**TEXT TO READ**
----------------------------------------
This blog is dedicated to my mother, to China and Japan


Miyasan Yumei 1949
Known then as
"Yasuko Miyafuji"


Truest Friends

Some things happen so easily, so elegantly that’s it’s difficult to not believe it was meant to be.

Last week, I received an email from Doris, a beautiful lady I haven’t seen in over 14 years. She sent the email to myself and another beautiful lady, Dee, whom I haven’t seen in just as many years. Doris wrote she missed us. “Let’s get together”, she said.

So it was quite wondrous when in reply to the Doris’s email, Dee said she’d be in town the next day and asked if we could do lunch then. I replied and said I would just happen to be in the general area for Brhiannon’s art class, and perhaps we could meet for lunch at that time.

Within 24 hours, three women who had not been together in 14 years were having lunch in New Cumberland, and talking as if no time had passed at all.

I had another experience like that with a friend from high school. I hadn’t seen her since my oldest, who turns 30 this year, was in diapers. But yet, just a year ago, Giny and I sat in an airport while she was on her way to Norway (another long and beautiful story), as if we had just come off a weekend and were having lunch in between classes now.

This is what amazes me the most about my truest friends. Time doesn’t exist. What’s real in our relationship circumvents time. You catch up on the details in another person’s life, but the essence of the ones you love remain, and you recognize them. And you know them so well, and the intimacy that was never thinned by the passing of time invites you to dive right in. No superficial small talk. Just meaningful conversation punctuated with laughter and heartfelt confessions and genuine sharing.

That doesn’t happen with people who hide behind images or personae. Those things shift and change, so you never know who’s there even if you just saw them an hour ago.

You can be who you are with people who are real. They do not live in pretense, and so you don’t have to either. Not that there aren’t those who choose to live in pretense regardless who they’re with, but with a genuine person it is safe to be yourself.

My mother spoke of only one friend with whom she had a relationship like this. Her name was Shigecko. My mother called her Geko chan.

Best Friends: Gekochan (left) and Miyasan (right)

Geko chan was the one person my mother could be herself with, the one who accepted my mother for who she was, who encouraged her to follow her dreams as she shared her dreams with my mother, who saw my mother as a worthy human being.

Geko chan became ill in her early twenties and passed away.

My mother never stopped loving her…or missing her.
----------------------------------------
**TASK DETAILS**
Copy the passage of the blog post on truest friends that begins at the words "Last week, I" and stops after "passed at all.", and replace "lunch" with "dinner" wherever it occurs.

**PROVIDED DATA**
----------------------------------------
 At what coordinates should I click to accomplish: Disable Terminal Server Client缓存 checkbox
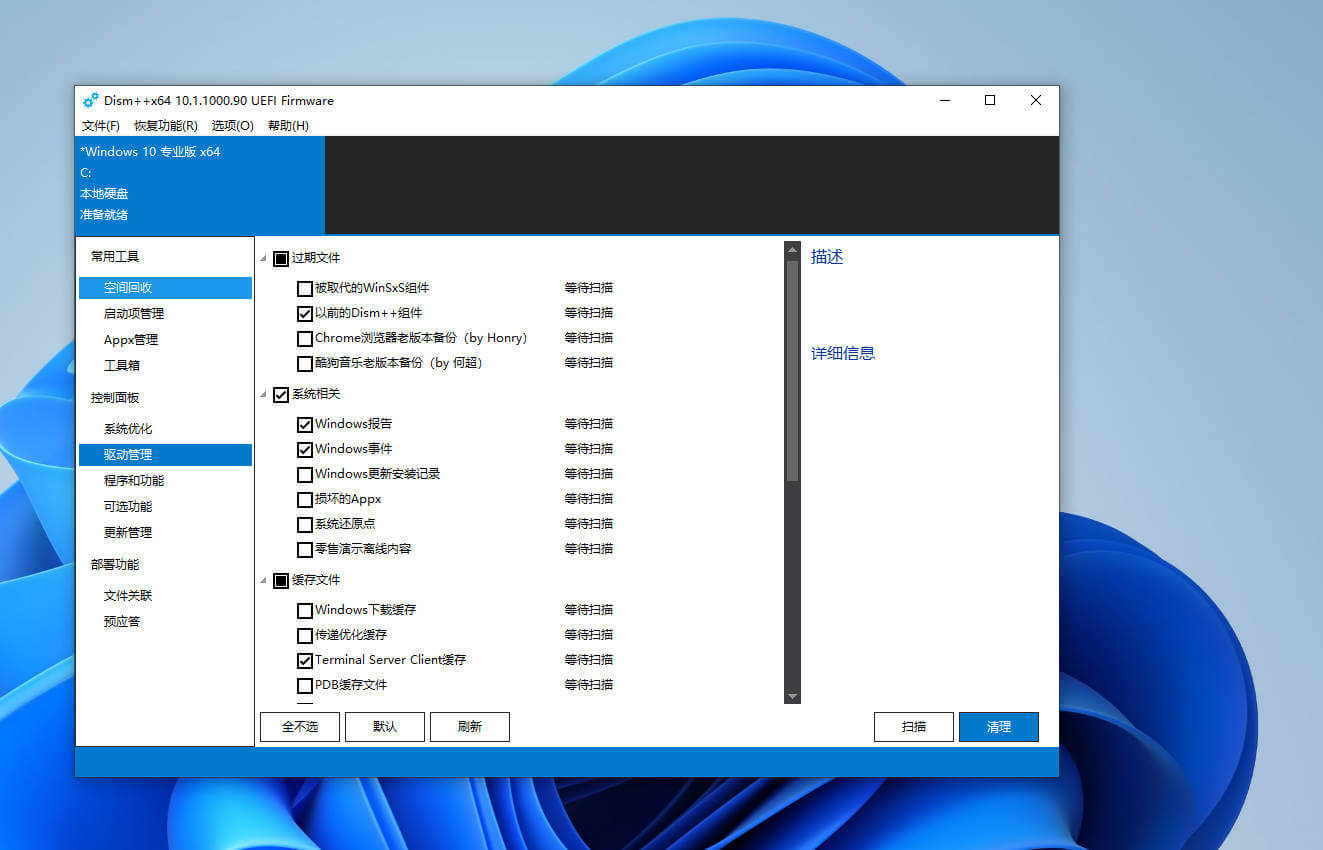click(305, 661)
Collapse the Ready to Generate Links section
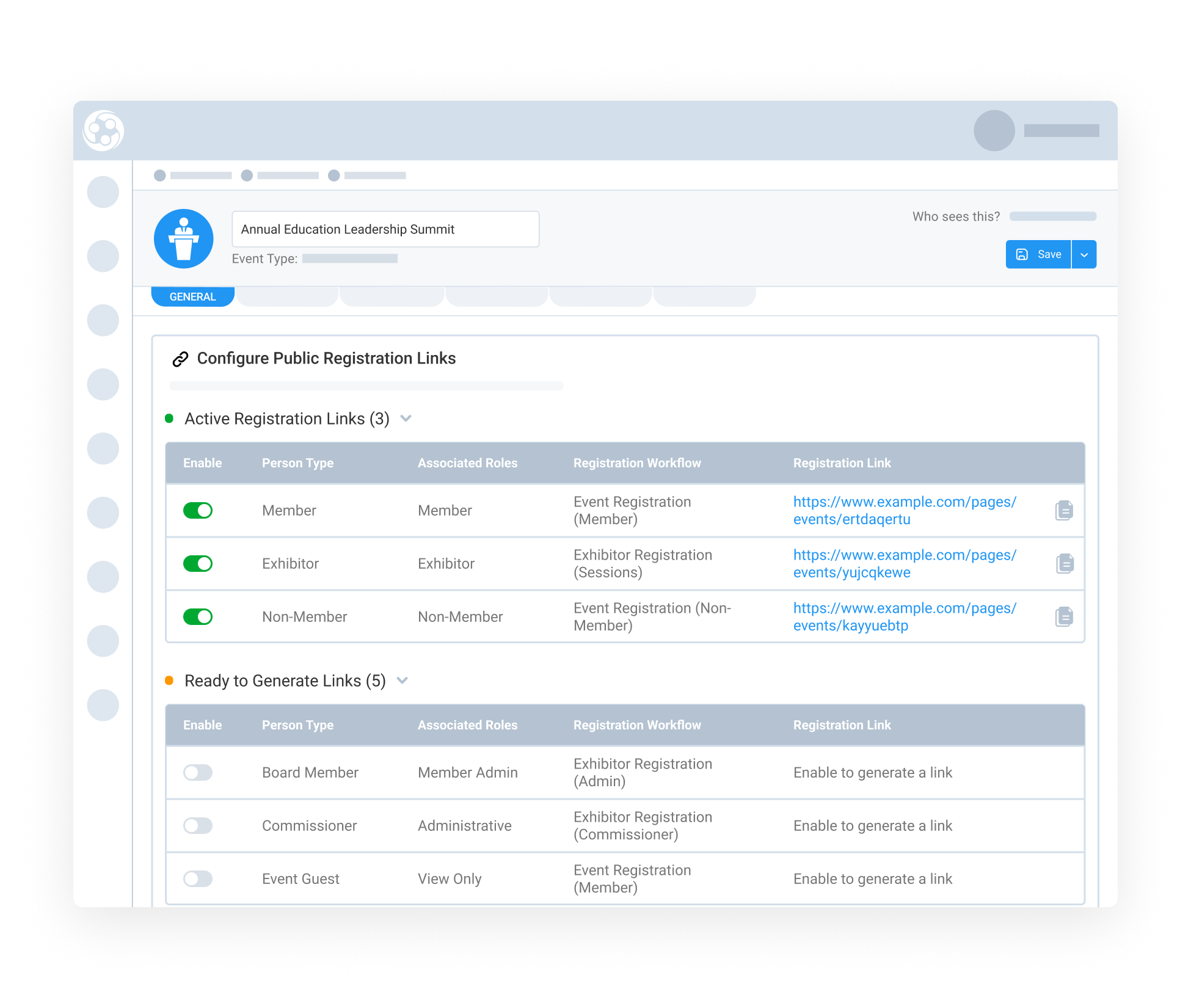Image resolution: width=1191 pixels, height=1008 pixels. click(x=402, y=680)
----------------------------------------
**EXERCISE RESULT**
Last week, I received an email from Doris, a beautiful lady I haven’t seen in over 14 years. She sent the email to myself and another beautiful lady, Dee, whom I haven’t seen in just as many years. Doris wrote she missed us. “Let’s get together”, she said.

So it was quite wondrous when in reply to the Doris’s email, Dee said she’d be in town the next day and asked if we could do dinner then. I replied and said I would just happen to be in the general area for Brhiannon’s art class, and perhaps we could meet for dinner at that time.

Within 24 hours, three women who had not been together in 14 years were having dinner in New Cumberland, and talking as if no time had passed at all.